To determine if the ilioischial line was located anteriorly or posteriorly in the pelvis, we drew line β from the most anterior to the most posterior point on the pelvic medial wall. This line was then divided into four equal parts, designated as zones 1–4, from the anterior to the posterior points (Fig. 6). If the cortical bone was located between two zones, the two adjacent zones were identified, including the ilioischial line.

Statistical analysis

For the 51 hips, distances A, B, D, and E, and zone classification of the location of the ilioischial line were recorded by four blinded observers (1 orthopedic surgeon, 2 physical therapists, and 1 radiological technician), twice, with an interval of at least 2 weeks between measurements. The images were enlarged sufficiently using a digital viewer to measure up to one decimal point. The ICC was calculated for intra- and inter-observer reliability. ICC values were interpreted as follows [12]: <0.5, poor reliability; 0.5–0.75, moderate reliability; 0.75–0.9, good reliability, and >0.90, excellent reliability. Data were expressed as the mean (±standard deviation), with 408 measures (4 observers, measured twice, for 51 hips) included. For each hip, the difference between distances A and B was calculated. The percentage of hips in which this difference was >1 and >2 mm was calculated. The correlation coefficient between distances A and B was calculated. A Bland–Altman analysis was used to determine the level of agreement between the measured distances.
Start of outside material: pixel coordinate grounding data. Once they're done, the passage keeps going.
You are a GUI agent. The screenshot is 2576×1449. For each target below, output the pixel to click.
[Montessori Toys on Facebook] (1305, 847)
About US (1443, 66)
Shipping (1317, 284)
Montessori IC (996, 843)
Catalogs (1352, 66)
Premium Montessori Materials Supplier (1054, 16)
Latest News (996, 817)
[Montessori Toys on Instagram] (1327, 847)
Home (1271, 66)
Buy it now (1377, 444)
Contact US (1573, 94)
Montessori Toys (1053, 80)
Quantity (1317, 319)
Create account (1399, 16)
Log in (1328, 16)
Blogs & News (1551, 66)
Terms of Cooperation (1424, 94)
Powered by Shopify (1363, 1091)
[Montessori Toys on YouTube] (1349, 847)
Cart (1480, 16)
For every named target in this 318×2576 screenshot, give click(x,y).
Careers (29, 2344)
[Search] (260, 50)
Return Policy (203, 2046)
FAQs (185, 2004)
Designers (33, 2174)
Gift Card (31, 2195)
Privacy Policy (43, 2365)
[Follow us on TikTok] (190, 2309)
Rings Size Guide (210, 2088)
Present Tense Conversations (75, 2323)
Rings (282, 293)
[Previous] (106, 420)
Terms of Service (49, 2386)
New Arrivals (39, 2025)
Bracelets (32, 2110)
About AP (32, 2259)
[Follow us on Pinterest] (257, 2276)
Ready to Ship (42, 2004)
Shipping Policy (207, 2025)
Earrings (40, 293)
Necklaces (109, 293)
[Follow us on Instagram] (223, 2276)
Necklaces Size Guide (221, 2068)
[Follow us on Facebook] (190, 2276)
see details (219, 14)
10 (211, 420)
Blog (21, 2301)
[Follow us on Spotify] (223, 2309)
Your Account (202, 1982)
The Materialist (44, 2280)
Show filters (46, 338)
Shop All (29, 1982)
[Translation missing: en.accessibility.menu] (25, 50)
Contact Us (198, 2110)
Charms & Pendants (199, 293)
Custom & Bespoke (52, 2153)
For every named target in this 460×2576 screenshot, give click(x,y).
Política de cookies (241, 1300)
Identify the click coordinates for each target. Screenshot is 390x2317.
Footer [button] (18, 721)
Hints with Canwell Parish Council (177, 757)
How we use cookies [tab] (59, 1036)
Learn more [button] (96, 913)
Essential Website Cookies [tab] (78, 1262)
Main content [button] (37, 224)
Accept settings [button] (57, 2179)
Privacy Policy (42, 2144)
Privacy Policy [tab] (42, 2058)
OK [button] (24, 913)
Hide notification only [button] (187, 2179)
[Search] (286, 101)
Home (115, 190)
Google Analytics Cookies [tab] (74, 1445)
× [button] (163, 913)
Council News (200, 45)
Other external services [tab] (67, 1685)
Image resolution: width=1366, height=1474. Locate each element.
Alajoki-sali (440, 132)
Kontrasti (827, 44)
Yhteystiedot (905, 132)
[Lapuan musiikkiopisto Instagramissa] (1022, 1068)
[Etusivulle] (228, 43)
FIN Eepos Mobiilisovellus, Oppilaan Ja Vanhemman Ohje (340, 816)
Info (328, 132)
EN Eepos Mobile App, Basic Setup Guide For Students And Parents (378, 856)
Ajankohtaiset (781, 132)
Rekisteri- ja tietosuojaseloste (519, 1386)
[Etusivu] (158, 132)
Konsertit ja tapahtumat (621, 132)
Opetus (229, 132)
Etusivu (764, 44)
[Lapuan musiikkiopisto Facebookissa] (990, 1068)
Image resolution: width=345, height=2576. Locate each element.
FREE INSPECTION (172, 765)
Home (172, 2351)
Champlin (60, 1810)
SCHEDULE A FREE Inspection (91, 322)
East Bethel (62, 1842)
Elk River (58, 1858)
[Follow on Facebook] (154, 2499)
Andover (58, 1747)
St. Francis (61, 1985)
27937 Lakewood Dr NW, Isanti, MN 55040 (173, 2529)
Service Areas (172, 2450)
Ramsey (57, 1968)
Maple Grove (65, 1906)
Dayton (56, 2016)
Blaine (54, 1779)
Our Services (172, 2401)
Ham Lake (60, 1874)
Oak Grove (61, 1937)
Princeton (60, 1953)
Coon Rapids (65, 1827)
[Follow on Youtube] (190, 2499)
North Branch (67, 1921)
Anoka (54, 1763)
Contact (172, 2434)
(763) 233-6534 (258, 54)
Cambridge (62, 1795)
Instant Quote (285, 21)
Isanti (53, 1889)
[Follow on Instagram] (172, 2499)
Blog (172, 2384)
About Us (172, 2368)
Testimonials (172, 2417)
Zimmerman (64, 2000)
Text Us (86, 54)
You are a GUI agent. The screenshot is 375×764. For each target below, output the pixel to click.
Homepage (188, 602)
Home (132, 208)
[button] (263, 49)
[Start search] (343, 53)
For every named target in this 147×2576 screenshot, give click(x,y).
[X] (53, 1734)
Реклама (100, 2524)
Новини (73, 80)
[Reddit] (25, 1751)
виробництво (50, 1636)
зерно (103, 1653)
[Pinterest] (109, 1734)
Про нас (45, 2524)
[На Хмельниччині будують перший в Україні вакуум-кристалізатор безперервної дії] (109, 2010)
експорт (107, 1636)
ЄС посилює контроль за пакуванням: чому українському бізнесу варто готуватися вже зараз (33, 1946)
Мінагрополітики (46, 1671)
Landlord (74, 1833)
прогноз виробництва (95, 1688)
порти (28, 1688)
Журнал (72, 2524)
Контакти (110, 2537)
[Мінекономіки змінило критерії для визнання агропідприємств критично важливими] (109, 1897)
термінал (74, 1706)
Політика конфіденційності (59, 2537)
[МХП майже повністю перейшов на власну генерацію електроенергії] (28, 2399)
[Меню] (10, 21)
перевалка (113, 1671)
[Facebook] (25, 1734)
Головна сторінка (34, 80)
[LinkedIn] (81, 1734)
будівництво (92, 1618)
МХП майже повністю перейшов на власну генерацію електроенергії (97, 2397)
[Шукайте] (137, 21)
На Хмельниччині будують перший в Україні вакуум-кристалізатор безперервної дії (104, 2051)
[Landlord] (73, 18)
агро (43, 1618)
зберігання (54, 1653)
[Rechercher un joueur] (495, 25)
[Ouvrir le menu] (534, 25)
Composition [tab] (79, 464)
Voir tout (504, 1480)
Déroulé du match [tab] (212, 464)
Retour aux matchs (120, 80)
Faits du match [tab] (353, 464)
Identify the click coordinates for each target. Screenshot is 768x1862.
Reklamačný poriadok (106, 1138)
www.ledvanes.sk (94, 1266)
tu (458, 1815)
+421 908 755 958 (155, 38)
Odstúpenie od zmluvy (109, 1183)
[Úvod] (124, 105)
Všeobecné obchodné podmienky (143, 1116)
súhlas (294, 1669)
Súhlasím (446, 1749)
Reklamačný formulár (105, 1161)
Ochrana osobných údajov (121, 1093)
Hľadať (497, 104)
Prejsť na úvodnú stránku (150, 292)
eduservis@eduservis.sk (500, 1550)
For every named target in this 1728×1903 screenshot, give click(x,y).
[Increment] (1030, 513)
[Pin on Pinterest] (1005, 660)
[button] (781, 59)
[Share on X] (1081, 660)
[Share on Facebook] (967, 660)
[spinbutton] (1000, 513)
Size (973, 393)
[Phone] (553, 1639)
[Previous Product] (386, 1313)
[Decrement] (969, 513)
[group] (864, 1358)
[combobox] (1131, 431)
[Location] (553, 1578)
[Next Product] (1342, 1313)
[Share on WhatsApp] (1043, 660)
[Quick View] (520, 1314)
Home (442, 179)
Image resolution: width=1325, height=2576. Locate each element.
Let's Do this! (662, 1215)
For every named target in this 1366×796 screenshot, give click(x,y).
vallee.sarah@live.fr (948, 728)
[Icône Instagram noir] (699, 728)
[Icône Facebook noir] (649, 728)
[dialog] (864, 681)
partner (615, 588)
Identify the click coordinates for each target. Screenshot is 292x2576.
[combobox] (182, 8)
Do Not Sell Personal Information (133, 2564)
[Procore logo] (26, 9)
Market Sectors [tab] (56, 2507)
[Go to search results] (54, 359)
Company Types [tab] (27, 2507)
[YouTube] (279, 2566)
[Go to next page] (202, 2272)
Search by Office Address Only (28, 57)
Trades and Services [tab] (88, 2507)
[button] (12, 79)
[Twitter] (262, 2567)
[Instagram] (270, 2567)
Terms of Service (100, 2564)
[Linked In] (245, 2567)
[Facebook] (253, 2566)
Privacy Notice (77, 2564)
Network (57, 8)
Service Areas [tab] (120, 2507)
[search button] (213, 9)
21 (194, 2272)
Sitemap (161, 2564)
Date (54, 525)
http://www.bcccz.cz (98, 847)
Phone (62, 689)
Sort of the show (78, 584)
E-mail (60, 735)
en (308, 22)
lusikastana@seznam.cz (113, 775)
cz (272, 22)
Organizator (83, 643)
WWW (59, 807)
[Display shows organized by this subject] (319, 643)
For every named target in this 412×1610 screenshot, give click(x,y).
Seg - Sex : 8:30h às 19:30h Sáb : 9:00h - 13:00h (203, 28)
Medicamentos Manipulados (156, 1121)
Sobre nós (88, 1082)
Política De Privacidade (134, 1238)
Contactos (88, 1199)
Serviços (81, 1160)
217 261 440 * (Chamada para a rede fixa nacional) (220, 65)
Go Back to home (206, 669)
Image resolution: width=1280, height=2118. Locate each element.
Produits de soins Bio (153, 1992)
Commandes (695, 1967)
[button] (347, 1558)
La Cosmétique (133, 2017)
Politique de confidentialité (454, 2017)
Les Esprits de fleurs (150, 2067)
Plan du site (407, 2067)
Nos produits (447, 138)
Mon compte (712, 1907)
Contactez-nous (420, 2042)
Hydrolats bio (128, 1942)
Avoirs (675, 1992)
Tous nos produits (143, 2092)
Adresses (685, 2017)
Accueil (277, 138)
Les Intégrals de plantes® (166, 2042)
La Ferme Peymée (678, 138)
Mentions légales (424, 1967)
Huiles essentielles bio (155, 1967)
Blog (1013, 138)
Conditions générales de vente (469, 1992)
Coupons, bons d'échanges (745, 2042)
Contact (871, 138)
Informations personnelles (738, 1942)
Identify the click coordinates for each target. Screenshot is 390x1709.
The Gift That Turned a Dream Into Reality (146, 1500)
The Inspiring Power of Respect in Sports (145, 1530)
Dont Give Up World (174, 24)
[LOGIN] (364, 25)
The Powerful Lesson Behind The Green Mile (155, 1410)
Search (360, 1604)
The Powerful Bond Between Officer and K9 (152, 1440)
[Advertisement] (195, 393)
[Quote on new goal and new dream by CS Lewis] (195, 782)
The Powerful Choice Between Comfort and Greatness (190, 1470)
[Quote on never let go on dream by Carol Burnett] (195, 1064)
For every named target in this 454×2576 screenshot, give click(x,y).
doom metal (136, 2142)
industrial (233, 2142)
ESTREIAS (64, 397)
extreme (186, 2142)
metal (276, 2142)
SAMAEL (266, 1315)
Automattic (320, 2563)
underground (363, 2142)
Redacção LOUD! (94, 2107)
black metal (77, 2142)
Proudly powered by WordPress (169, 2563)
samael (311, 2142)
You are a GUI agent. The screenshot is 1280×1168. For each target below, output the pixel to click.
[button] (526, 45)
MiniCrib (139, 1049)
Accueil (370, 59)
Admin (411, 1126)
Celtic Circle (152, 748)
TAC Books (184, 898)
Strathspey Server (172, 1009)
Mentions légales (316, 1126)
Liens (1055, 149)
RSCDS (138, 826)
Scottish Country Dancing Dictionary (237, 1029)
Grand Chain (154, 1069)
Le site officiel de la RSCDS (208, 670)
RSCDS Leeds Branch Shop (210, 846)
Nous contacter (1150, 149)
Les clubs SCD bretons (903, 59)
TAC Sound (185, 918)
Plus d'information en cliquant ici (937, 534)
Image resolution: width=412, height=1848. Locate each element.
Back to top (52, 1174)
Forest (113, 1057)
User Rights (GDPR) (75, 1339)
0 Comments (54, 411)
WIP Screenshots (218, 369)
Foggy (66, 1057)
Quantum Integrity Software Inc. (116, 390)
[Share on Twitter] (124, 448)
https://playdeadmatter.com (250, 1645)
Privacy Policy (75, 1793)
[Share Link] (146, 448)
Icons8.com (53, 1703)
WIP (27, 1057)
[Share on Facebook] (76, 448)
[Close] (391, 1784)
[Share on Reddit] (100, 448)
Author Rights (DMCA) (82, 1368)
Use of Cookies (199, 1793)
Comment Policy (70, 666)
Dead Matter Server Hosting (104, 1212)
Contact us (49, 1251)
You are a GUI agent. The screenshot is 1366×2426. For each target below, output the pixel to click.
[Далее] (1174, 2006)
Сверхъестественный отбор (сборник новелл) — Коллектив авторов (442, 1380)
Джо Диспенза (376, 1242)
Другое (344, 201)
The distribution of localization of the ilioischial line within the four zones of the medial acetabular wall was calculated.

The inter- and intra-observer reliability in measurement were excellent for distances A, B, and D; however, for distance E, while the intra-observer reliability was good, the inter-observer reliability was only fair for the first measurement and moderate for the second (Table 1).

Table 1

Inter- and intra-observer agreement [ICC (2, 1) and ICC (1, 1), respectively] for the measurement of distances A, B, D, and E
		First measurement	Second measurement		Observer 1	Observer 2	Observer 3	Observer 4
Distance A	ICC (2,1)	0.96	0.99	ICC (1,1)	0.98	0.93	0.99	0.98
	Lower bound	0.94	0.98	Lower bound	0.97	0.88	0.98	0.97
	Upper bound	0.98	0.99	Upper bound	0.99	0.96	0.99	0.98
Distance B	ICC (2,1)	0.96	0.96	ICC (1,1)	0.98	0.96	0.99	0.98
	Lower bound	0.93	0.92	Lower bound	0.96	0.93	0.97	0.97
	Upper bound	0.97	0.98	Upper bound	0.99	0.98	0.99	0.99
Distance D	ICC (2,1)	0.98	0.91	ICC (1,1)	0.99	0.97	1	0.84
	Lower bound	0.96	0.87	Lower bound	0.99	0.95	0.99	0.73
	Upper bound	0.99	0.94	Upper bound	1	0.98	1	0.90
Distance E	ICC (2,1)	0.44	0.57	ICC (1,1)	0.72	0.80	0.77	0.74
	Lower bound	0.21	0.34	Lower bound	0.56	0.68	0.63	0.59
	Upper bound	0.64	0.73	Upper bound	0.83	0.88	0.86	0.84
ICC, intraclass correlation coefficient

The mean distance A for the 51 joints was 4.5±2 mm and 4.7±2.1 mm for distance B. The difference between distances A and B was 0.2±0.2 (range, 0–2.6) mm. The scatter plot of distance A versus distance B for each case is shown in Figure 7. The correlation between the two measured distances was strong (R2=0.86). A difference of ≥1 mm between the two distances was observed in 11 cases (21.6%) and of ≥2 mm in 1 case (2%). The Bland–Altman plot shows that 94.1% of the difference in measures was within ±1.96 SD, with only three outliers (Fig. 8).

The mean distance E for the 51 joints was 22.1±5.1 (range, 13.7–35.8) mm. The distribution of the 408 localizations of the ilioischial line within the four zones of the medial wall of the acetabulum was as follows (Fig. 9): 0 (0%) in zone 1; 14 (3.4%) in zone 2; 19 (4.7%) between zones 2 and 3; 268 (65.7%) in zone 3; 30 (7.4%) between zones 3 and 4; and 77 (18.4%) in zone 4. Overall, the position of the ilioischial line was located in the posterior half of the medial acetabular wall in 92% of cases (Fig. 9).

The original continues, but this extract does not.